La Côte: les élus s’encoublent dans la fusion

Peseux - Corcelles-Cormondrèche - Apparemment ulcérés par les arguments des Comités non à la fusion, les Conseils communaux de Peseux et de Corcelles-Cormondrèche ont convoqué la presse pour, selon eux, déplorer «la dérive populiste» des opposants et les attaques «en dessous de la ceinture» subies par certains élus. A deux semaines du scrutin les Conseillers communaux n’auraient-ils pas plutôt envenimer le débat en faisant exactement ce qu’ils reprochent aux opposants?

Fusion Peseux - Corcelles-Cormondrèche
Vendredi 23 novembre : lors de leur conférence de presse, les Conseillers communaux
clament « qu’ils avaient choisi délibérément d’observer un devoir de réserve » (sic):
qu’ils ne s’étaient pas mêlés à la campagne pour la fusion jusqu’à ce jour. Pourtant
certains d’entre eux, dont les présidents des deux communes concernées n’ont pas
hésité à distribuer eux-mêmes des tracts devant le centre commercial de Peseux,
comme l’atteste ce document daté du samedi 17 novembre.

 

En marge de la conférence de presse donnée par les exécutifs de Peseux et de Corcelles-Cormondrèche pour, selon eux, recadrer la campagne, Patrick Bourquin, Conseiller communal à Corcelles-Cormondrèche, s’est prêté au jeu de l’interview au micro de la radio régionale: «nous avions choisi délibérément d’observer un devoir de réserve pour ne pas mettre trop de poids dans la défense de cette convention de fusion, mais lorsque le débat dérape et que les coups portent en dessous de la ceinture nous devons réagir».
Apparemment, chez les élus, tout le monde n’a pas la même notion du devoir de réserve qui veut que le conseiller communal « doit, dans l’exercice comme en dehors de l’exercice de ses fonctions, éviter tout ce qui pourrait porter atteinte à la dignité de ses fonctions ou à sa capacité de les exercer, donner lieu à scandale ou compromettre les intérêts de sa commune».
Alors que penser de ces conseillers communaux qui, alors qu’ils sont censés se tenir à l’écart de la campagne, se rassemblent devant le centre commercial de Peseux pour distribuer des tracts en faveur de la fusion? Ne mettent-ils pas en cause l’impartialité de leurs fonctions ?
Comment réagiraient-ils s’ils apprenaient qu’un des conseillers communal militait dans le rang des opposants?

Le coup de la lettre

Et que penser de la lettre de lecteur, publiée mercredi dernier dans le quotidien régional et signée «Renate Neuenschwander, conseillère générale et épouse du président de commune»?
Dans cette missive intitulée « Les conseillers municipaux de La Côte sont-ils trop payés?», «l’auteur» indique que «ces messieurs et dames gagneront environ 5’500 francs nets par mois, ce qui me paraît raisonnable pour gérer un budget de 41 millions de francs et diriger une administration d’une cinquantaine de personnes».
Certes, mais il aurait fallu préciser que ces «5’500 francs nets par mois» représente le salaire pour un poste à 50% (soit 11'000 francs nets à plein temps).
Axel Droz, Conseiller général radical à Peseux, n’en revient pas: «En lisant cette lettre, on comprend très bien que ce n’est pas «elle» qui l’a écrite, mais «lui». Quoi qu’il en soit, en convoquant la presse, l’exécutif s’est encore tiré une balle dans le pied».

Qui détient la vérité ?

Vendredi, au cours de leur conférence de presse, où ils exhortaient les citoyens à débattre dans «le respect mutuel», les Conseillers communaux s’en sont pris à un «tract» diffusé par un opposant.
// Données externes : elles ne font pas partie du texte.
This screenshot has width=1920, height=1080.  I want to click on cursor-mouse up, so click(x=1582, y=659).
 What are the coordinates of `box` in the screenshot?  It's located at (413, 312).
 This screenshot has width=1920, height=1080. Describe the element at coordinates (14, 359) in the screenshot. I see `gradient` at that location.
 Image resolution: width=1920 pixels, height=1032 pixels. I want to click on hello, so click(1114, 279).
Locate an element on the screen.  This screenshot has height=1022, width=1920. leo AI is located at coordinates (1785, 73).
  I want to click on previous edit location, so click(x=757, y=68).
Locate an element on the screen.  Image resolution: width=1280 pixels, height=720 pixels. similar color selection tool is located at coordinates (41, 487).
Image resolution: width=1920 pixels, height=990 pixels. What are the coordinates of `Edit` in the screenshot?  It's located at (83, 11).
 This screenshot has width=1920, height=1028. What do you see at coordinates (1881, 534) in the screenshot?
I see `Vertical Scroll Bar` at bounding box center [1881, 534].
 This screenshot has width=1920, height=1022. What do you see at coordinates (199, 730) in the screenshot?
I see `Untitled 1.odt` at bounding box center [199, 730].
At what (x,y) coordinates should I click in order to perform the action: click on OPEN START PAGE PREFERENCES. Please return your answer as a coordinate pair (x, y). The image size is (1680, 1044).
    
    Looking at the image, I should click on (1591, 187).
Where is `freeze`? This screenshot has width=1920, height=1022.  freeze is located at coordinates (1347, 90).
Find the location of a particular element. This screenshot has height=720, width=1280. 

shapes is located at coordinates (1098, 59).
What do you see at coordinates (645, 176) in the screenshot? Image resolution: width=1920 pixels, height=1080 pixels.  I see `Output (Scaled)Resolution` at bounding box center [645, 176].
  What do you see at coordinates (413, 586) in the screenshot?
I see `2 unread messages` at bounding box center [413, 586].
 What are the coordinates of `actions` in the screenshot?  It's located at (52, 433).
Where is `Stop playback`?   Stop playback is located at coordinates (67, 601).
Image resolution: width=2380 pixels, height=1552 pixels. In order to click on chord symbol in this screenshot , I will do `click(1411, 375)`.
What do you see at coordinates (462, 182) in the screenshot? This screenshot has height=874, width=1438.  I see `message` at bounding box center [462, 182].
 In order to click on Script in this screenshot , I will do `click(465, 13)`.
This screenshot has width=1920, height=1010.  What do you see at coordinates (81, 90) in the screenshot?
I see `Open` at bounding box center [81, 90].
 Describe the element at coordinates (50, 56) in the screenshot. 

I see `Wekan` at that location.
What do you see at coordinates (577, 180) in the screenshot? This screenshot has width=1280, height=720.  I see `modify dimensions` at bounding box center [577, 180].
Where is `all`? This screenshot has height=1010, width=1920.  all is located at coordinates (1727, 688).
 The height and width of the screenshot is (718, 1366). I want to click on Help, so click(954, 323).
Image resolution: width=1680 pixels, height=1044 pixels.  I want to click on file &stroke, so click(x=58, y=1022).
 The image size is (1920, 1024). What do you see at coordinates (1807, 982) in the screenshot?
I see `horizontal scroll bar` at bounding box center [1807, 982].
Le document en question, péjorativement appelé «tract», est en réalité une lettre signée par Robert Juillard, un opposant, certes, mais qui a été Conseiller communal à Peseux durant vingt ans (1972 à 1992), et président de commune à cinq reprises. «C’est ma parole contre la leur, mais je persiste à dire qu’ils mènent tout le monde en bateau, clame Robert Juillard. Les partisans de la fusion promettent aux habitants qu’ils paieront moins d’impôts, mais ce coefficient fixé à 65% c’est de la poudre aux yeux! Dans leur dernier tous-ménages, ils prétendent que si les autorités voulaient par la suite augmenter ce coefficient, la population aurait le dernier mot. C’est n’importe quoi! Quant à fin 2005 le coefficient fiscal de Corcelles est passé de 59% à 72%, est-ce qu’il y a eu un référendum?».

Un vote incertain

Au début de mois de septembre, à la veille du vote du Conseil général sur la convention de fusion, Patrice Neuenschwander se disait inquiet sur le sort de la fusion. Finalement, malgré leurs réticences, de nombreux élus ont préféré laisser le choix à la population. Aujourd’hui, à un peu moins de deux semaines de la votation populaire, le même Conseiller communal estime à nouveau que «le résultat du scrutin sera extrêmement serré». Qui vivra verra !


Pascal Tissier

 

 


Un référendum de plus à l’horizon…


Peseux • Responsable de l’urbanisme, Patrice Neuenschwander accumule les revers. Début novembre, il a été vertement désavoué par le Conseil général qui a refusé d’entrer en matière sur le budget destiné au réaménagement de la rue du Château. Aujourd’hui, un référendum s’apprête à être lancé contre l’un des rapports acceptés au cours de cette même séance du Conseil général, en l’occurrence celui concernant le réaménagement du Parc du Château et la création de 14 places de parc derrière l’immeuble Grand-Rue 45, qui abrite l’école Sorimont.
Pour Sylvianne Sauser Regli, présidente du groupe socialiste subiéreux, c’est surtout le projet de parking prévu sur l’emplacement même où les enfants de Sorimont vont en récréation, qui l’amène à lancer un référendum : « déjà lors des débats du Conseil général j’ai manifesté mon désaccord pour ce projet. D’autres se sont exprimés dans le même sens, mais comme cet objet était lié à l’aménagement du Parc du Château, le rapport est passé. Le Conseil communal a lancé ce projet pour dire qu’il a fait quelque chose, mais c’est une fois de plus sans faire un réel travail de fond. Ces places de parc ne vont rien apporter aux commerçants et jusqu’à preuve du contraire, tous les locataires de l’immeuble Grand-Rue 45 ont la jouissance de ce petit terrain et on ne les a même pas concertés. Et puis, il y a tous les problèmes liés à la sécurité des enfants ». Sylvianne Sauser Regli, prépare actuellement le libellé de son référendum et va, dès que possible, lancer la procédure. A suivre donc… (pti)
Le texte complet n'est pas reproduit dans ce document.